Requirements:
A. List every state that the piece below on efforts to keep Trump off the 2024 ballot names as a place where lawsuits were filed.
B. Please repeat word for word the part of the piece below on efforts to keep Trump off the 2024 ballot from "One of the sparks" up to and including "conservative Federalist Society.".

In the months of June through September, 2023, a number of lawsuits have been filed in some states to keep Donald J. Trump off of the Nov. 4th, 2024, presidential ballot. They include Colorado, Minnesota, New Mexico, Michigan and Oklahoma. Secretaries of State, Attorneys of General and state election boards in other states are also considering actions to disqualify Trump.

The basis for all this activity is Section 3 of the 14th Amendment, as follows with the author’s underscores added for the pertinent parts:

14th Amendment Section 3
“No person shall be a Senator or Representative in Congress, or elector of President and Vice-President, or hold any office, civil or military, under the United States, or under any State, who, having previously taken an oath, as a member of Congress, or as an officer of the United States, or as a member of any State legislature, or as an executive or judicial officer of any State, to support the Constitution of the United States, shall have engaged in insurrection or rebellion against the same, or given aid or comfort to the enemies thereof. But Congress may by a vote of two-thirds of each House, remove such disability.”

One of the sparks for using Section 3 to dislodge Trump from the 2024 ballot came from attorneys William Baude of the University of Chicago and Michael Stokes Paulsen of the University of St. Thomas, who studied the issue for more than a year. Their findings will be published next year in The University of Pennsylvania Law Review. Both lawyers are members of the conservative Federalist Society.

Data section:
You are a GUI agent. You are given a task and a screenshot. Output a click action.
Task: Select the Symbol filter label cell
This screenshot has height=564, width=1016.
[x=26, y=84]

Answers to each task:
A. Colorado, Minnesota, New Mexico, Michigan, Oklahoma

B.
One of the sparks for using Section 3 to dislodge Trump from the 2024 ballot came from attorneys William Baude of the University of Chicago and Michael Stokes Paulsen of the University of St. Thomas, who studied the issue for more than a year. Their findings will be published next year in The University of Pennsylvania Law Review. Both lawyers are members of the conservative Federalist Society.